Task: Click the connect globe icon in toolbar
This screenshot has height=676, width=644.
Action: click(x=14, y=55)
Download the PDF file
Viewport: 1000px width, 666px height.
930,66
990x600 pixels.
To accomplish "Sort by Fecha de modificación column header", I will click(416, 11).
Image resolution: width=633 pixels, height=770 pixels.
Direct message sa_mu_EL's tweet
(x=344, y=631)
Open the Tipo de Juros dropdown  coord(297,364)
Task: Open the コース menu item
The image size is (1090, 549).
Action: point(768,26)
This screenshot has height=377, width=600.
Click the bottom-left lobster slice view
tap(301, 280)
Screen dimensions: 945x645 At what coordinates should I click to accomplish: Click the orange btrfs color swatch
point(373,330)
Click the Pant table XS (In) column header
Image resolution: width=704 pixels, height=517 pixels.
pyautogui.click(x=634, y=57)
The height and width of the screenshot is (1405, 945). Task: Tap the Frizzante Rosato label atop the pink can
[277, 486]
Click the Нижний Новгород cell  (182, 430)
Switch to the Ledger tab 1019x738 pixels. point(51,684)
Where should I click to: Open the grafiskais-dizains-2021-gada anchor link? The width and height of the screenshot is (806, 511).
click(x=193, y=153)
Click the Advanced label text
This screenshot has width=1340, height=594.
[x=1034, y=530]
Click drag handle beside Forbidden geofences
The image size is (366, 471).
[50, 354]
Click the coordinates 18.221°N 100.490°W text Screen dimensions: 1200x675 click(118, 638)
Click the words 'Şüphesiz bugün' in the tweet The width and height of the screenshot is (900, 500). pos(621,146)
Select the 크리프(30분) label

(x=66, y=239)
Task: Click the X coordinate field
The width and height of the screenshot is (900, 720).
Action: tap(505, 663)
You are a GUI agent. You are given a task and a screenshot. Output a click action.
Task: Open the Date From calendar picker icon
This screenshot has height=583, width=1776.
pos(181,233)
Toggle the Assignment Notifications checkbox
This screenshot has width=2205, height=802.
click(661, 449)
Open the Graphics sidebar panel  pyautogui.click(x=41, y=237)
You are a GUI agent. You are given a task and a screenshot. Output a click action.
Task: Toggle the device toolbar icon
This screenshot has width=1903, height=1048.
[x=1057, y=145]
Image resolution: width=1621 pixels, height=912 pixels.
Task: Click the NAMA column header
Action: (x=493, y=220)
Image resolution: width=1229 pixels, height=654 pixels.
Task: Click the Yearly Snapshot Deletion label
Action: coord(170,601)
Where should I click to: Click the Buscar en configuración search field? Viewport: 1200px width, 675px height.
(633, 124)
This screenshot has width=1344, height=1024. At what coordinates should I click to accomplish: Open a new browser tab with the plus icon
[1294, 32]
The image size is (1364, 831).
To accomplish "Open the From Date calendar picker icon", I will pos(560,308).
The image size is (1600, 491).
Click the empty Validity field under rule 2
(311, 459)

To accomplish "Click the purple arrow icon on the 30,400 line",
--------------------
Exercise objective:
Check each line of the records for "picker" and copy the ones that contain it.

Output below:
Task: Open the Date From calendar picker icon
To accomplish "Open the From Date calendar picker icon", I will pos(560,308).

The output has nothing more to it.